Metadata-Version: 2.1
Name: gaussianlda
Version: 0.2.9
Summary: Implementation of Gaussian LDA topic model, with efficiency tricks
Home-page: https://github.com/markgw/gaussianlda
Author: Mark Granroth-Wilding
License: UNKNOWN
Project-URL: Funding, https://www.newseye.eu/
Project-URL: Based on, https://github.com/rajarshd/Gaussian_LDA
Keywords: gaussian lda topic-model machine-learning
Platform: UNKNOWN
Classifier: Development Status :: 4 - Beta
Classifier: Intended Audience :: Developers
Classifier: Intended Audience :: Information Technology
Classifier: Topic :: Scientific/Engineering :: Artificial Intelligence
Classifier: Topic :: Scientific/Engineering
Classifier: Topic :: Text Processing
Classifier: License :: OSI Approved :: GNU General Public License v3 (GPLv3)
Classifier: Programming Language :: Python :: 3 :: Only
Requires-Python: >=3.2
Description-Content-Type: text/markdown
Requires-Dist: numpy
Requires-Dist: scipy
Requires-Dist: Cython
Requires-Dist: progressbar
Requires-Dist: choldate

# Gaussian LDA
Another implementation of the paper 
[Gaussian LDA for Topic Models with Word Embeddings](http://rajarshd.github.io/papers/acl2015.pdf).

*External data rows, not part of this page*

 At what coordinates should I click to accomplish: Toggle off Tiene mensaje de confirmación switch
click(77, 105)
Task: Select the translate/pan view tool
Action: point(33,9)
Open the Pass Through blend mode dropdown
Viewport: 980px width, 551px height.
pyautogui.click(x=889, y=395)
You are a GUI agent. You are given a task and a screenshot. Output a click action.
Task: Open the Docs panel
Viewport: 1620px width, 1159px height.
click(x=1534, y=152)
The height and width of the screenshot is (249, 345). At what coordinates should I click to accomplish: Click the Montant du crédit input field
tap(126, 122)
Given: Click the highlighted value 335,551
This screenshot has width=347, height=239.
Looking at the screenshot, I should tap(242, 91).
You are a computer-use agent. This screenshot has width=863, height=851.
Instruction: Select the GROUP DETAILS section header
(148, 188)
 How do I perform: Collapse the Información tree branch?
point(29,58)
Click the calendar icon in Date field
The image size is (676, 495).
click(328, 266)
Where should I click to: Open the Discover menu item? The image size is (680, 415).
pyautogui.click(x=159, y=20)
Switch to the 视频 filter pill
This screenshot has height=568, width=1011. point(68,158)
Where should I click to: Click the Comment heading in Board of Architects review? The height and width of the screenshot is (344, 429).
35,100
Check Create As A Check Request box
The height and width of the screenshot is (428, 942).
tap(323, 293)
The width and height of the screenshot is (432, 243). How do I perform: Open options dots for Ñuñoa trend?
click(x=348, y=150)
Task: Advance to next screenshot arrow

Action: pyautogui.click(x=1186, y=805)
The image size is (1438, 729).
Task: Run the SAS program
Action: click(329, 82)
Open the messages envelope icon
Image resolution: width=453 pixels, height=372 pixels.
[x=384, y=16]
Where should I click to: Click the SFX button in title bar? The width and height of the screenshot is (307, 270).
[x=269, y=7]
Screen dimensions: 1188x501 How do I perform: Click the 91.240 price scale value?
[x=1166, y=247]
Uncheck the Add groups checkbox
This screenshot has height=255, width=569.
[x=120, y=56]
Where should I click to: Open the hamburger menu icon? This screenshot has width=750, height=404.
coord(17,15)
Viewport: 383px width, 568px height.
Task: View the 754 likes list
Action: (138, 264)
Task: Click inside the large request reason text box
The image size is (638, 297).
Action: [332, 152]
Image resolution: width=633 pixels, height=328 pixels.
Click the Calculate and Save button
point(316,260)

This is a Python implementation based as closely as possible on 
the [Java implementation](https://github.com/rajarshd/Gaussian_LDA) 
released by the paper's authors.

## Installation

You'll first need to install the ``choldate`` package, [following its installation 
instructions](https://github.com/modusdatascience/choldate). (It's not 
possible to include this as a dependency for the PyPi package.)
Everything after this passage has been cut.